Dans le stade Ghazi, à Kaboul, où le régime taliban mettait jadis en scène de terrifiantes exécutions, des dizaines de jeunes dont la plupart n'ont jamais vu la mer, dribblent et marquent avec enthousiasme, arborant fièrement des T-shirts du Real Madrid ou du Barça.
"Je ne connaissais rien au beach soccer avant de rejoindre ce programme. Je n'ai jamais été sur une plage", explique Mudasir Yousufzaï, 14 ans, à fond dans sa nouvelle passion. "On a beaucoup de problèmes: on doit jouer (pieds nus) sur des cailloux et de la poussière, les buts n'ont pas de filets, mais j'adore ça quand même!"
Comme lui, des dizaines de jeunes Afghans participent à ce programme en pleine expansion, lancé il y a six mois pour recruter de nouveaux talents.

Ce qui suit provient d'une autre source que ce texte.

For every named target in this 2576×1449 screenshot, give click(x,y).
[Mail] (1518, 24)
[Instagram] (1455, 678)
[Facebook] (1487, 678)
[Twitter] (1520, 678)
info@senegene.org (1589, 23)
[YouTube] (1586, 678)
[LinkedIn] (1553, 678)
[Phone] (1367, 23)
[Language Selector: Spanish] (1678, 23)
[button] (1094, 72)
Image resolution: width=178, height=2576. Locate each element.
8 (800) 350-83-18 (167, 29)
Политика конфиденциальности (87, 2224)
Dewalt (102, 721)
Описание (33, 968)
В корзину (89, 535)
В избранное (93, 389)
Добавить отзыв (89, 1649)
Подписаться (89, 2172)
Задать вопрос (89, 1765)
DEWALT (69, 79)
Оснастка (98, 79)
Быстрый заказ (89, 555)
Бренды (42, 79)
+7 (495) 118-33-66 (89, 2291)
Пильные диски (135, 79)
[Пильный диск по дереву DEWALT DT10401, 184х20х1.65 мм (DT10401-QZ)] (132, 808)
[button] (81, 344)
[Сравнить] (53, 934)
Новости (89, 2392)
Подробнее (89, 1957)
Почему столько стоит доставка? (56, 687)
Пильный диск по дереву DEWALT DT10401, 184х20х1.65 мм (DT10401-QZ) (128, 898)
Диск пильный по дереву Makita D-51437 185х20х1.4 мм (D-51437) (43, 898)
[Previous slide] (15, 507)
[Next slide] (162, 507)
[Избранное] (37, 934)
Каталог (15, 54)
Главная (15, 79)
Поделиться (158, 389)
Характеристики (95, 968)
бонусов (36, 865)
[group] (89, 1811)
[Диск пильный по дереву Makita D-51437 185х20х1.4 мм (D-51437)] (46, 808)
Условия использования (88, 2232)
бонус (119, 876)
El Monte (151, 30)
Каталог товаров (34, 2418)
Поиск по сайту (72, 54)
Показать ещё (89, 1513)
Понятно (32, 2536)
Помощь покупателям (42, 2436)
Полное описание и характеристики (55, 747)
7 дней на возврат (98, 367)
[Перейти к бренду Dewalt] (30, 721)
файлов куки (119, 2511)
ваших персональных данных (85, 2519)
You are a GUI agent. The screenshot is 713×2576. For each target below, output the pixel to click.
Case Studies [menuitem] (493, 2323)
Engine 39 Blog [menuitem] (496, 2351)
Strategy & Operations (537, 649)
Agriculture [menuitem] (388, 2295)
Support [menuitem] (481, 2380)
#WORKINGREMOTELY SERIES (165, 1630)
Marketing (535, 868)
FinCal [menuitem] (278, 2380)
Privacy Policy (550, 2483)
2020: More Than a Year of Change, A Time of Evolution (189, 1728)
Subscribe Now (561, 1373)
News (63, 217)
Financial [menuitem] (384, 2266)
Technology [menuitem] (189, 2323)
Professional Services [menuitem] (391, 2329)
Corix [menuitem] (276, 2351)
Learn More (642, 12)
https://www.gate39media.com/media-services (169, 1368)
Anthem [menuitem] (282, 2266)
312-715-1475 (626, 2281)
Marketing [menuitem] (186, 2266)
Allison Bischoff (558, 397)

L'initiateur est Hazratgul Baran, qui joue dans l'équipe afghane de beach soccer, au classement étonnamment respectable pour un pays complètement enclavé, mal pourvu en infrastructures sportives et en proie à une violence endémique: 10e en Asie et 52e dans le monde.
"Quand j'ai lancé le programme, les gens se demandaient ce que je faisais. Ils disaient: +Comment peux-tu préparer les gens à jouer au beach soccer alors qu'ils n'ont aucune idée de ce qu'est une plage?+", se souvient cet Afghan de 28 ans.
Mais les amateurs ne manquent pas. Le foot est très populaire en Afghanistan, et le beach soccer s'est fait un nom lorsque l'équipe nationale a fait ses premiers pas sur la scène internationale, lors d'un match contre le Qatar en 2013 remporté contre toute attente.
"Nous avons été inspirés par la Suisse, un pays enclavé qui s'en sort bien au niveau international", explique le directeur du comité de beach soccer afghan, Ruhullah Rastagar.
"Nous faisons désormais mieux que nombre de pays dotés de vraies plages. Nous avons battu des équipes fortes comme la Malaisie et la Chine", souligne-t-il.
Sous la plage, le stade
L'engouement des jeunes Afghans pour le football a été illustré l'an dernier lorsqu'un jeune fan de Lionel Messi, Murtaza Ahmadi, photographié arborant un sac plastique à rayures bleues et blanches taillé de manière à imiter le maillot de son idole, a crevé l'écran des réseaux sociaux.
Propulsé lui-même un temps au rang de star, le petit garçon, originaire d'une province reculée et instable, avait même pu rencontrer le joueur argentin.
Au stade Ghazi, près de 200 jeunes garçons, issus de milieux très défavorisés pour la plupart, s'entraînent trois fois par semaine.
"La plupart de nos joueurs sont des jeunes des rues qui n'ont aucune autre opportunité de faire la preuve de leurs talents", explique M. Baran.
"Je vais dans des zones très reculées de Kaboul pour chercher ces talents. Si tu sais jouer dans la rue, tu sais jouer sur le sable", estime-t-il.
Hazratgul Baran a participé à la victoire contre le Qatar. Il a ensuite signé avec un club brésilien de beach soccer mais est rapidement revenu en Afghanistan, espérant y révéler de futures stars.
A défaut du sable fin habituellement utilisé pour les terrains de beach soccer, qui provient de la mer ou du désert, les jeunes Afghans s'entraînent sur du sable de construction, plus lourd et irrégulier. Et en fait de palmiers et d'horizon azur, ce sont des épineux qui entourent le terrain.
"Malheureusement, personne ne nous soutient financièrement. Mais j'espère qu'on aura de l'aide pour poursuivre ce programme unique", dit Hazratgul Baran.